## Things to do
A. Answer these questions using the article on India's reopening of domestic flights, one answer per line:
(i) From what date may Indian domestic airlines start flying one-third of their summer schedules?
(ii) Who said at a press conference that quarantines would not apply to domestic flights?
(iii) How many Covid-19 cases does Mumbai count?
B. Continue the article on India's reopening of domestic flights from the point where it stops.
───── Supplied text
Confusion Reigns as India Readies To Open Domestic Skies

 - May 21, 2020, 4:12 PM

This story is part of AIN's continuing coverage of the impact of the coronavirus on aviation.


The sudden and unexpected announcement on Thursday to permit Indian domestic airlines to start flying one-third of their summer schedules “in a calibrated manner” from May 25 has created chaos and confusion on the subcontinent.

An issue of discontent centers on the lack of clarity on quarantines required by many of 36 of India’s states and union territories, each of which maintain their own guidelines related to the countrywide lockdown until May 31.

Indian minister of civil aviation Hardeep Singh Puri said at a press conference Thursday that quarantines would not apply to domestic flights. However, Himanta Biswa Sarma, health minister of the northeast state of Assam, insisted that a 14-day quarantine will remain mandatory for all air passengers.

Strict lockdown rules that do not allow Mumbai citizens to move out of their homes until May 31 will likely cause turmoil. The city, which counts more than 25,000 Covid-19 cases, ranked as the seventh-largest city pair with Delhi in the top 10 domestic global routes by weekly seat capacity last year.
──────────
───── Data extracts
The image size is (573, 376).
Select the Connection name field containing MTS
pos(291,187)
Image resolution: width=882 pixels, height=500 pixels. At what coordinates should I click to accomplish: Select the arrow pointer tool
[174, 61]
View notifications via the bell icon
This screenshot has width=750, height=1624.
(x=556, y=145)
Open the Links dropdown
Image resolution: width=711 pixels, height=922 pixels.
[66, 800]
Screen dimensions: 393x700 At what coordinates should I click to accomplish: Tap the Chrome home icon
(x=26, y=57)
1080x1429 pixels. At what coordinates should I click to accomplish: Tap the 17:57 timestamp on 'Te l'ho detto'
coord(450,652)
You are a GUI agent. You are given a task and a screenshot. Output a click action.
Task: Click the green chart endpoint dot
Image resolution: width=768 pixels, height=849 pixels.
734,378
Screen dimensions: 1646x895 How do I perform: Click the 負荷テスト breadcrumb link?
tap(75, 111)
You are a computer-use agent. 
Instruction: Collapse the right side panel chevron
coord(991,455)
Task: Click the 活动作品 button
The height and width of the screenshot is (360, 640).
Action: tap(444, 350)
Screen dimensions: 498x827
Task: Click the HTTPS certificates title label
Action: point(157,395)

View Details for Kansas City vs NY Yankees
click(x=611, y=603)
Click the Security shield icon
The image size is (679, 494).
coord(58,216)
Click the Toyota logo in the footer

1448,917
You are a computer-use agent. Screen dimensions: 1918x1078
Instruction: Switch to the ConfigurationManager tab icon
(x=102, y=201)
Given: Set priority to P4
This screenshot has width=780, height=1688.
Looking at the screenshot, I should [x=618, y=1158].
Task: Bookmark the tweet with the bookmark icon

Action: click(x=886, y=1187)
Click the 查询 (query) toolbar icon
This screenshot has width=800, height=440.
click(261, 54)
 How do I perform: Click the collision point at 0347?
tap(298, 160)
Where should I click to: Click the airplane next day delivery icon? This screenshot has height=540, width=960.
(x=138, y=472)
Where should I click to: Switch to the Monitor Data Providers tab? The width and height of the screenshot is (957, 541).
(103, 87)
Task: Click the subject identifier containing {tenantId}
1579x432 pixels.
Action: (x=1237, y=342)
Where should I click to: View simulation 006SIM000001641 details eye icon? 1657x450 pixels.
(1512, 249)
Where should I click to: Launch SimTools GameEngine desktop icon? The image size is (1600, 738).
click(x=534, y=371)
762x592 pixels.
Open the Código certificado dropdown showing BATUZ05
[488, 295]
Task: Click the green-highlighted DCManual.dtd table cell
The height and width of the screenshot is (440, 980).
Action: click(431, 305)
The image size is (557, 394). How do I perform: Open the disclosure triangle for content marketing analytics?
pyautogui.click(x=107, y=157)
──────────
## Answer list
A.
(i) May 25
(ii) Hardeep Singh Puri, India's minister of civil aviation
(iii) More than 25,000

B.
“No taxis are allowed, so how will people go to and from the airport?” asked Vman Aero Services CEO Vishok Mansingh. “Yet airlines have started booking on this sector.” He added that the federal government should have asked states to clarify their quarantine, local transport, and hotel policy to ensure they were accepting guests. “This is poor planning with no cohesive plan, one that has not given airlines time to strategize,” said Mansingh. “It is likely to cause chaos among passengers, at least in the first week.”

Airports have set their standard operating procedures to ensure distancing. Airlines, too, must follow protocols that include mandatory use of masks and gloves, protective gear for the crew, a 20-kilogram limit on checked baggage, and a ban on food and beverages inflight. The situation has created a challenge for India’s two full-service airlines, Air India and Vistara, both of which will see the regulations neutralize their distinction from low-fare carriers.

Puri confirmed the protocols will allow the sale of middle seats. Authorities have capped fares under seven categories according to flight duration, resulting in a minimum and maximum fare on each route until August 24.